Golden, Audrey, English - Graduate School of Arts and Sciences, University of Virginia
Levenson, Michael, Department of English, University of Virginia
Felski, Rita, Department of English, University of Virginia
Rody, Caroline, Department of English, University of Virginia
Hurwitz, Deena, School of Law, University of Virginia

"Restorative Justice and the Global Imagination" explores the history of the global Anglophone novel and its relationship with human rights law from the end of WWII to the early twenty-first century. It challenges the retributive aims of the criminal tribunal system and the remedial legal adage of "making whole" a victim, and argues for the prominence of imaginative literature in the critical conversation surrounding restorative justice. It is framed by the 1945 International Military Tribunal (IMT) for Nuremberg on one hand, and the establishment of the 1993 International Criminal Tribunal for the Former Yugoslavia (ICTY) and the 1995 Truth and Reconciliation Commission (TRC) for South Africa on the other.
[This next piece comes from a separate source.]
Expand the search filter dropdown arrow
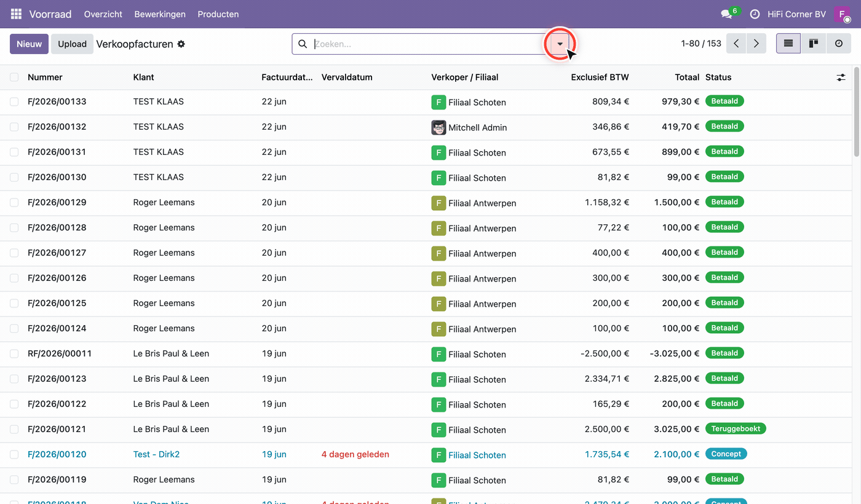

Within this legal framework, the project engages the works of Arthur Koestler, Aleksandar Hemon, and Nadine Gordimer to explore new models of restorative justice in the wake of political violence. Literary reckonings with restorative justice occur not just within the bounds of particular novels, but through texts that have developed a literary dialogue across the decades. Those that speak to totalitarianism in Nazi Germany and the Soviet Union, for instance, have been answered by novels about the twentieth-century endemic violence in the Balkans and the reconciliatory possibilities in a South Africa still contending with its long history of state-sanctioned racism.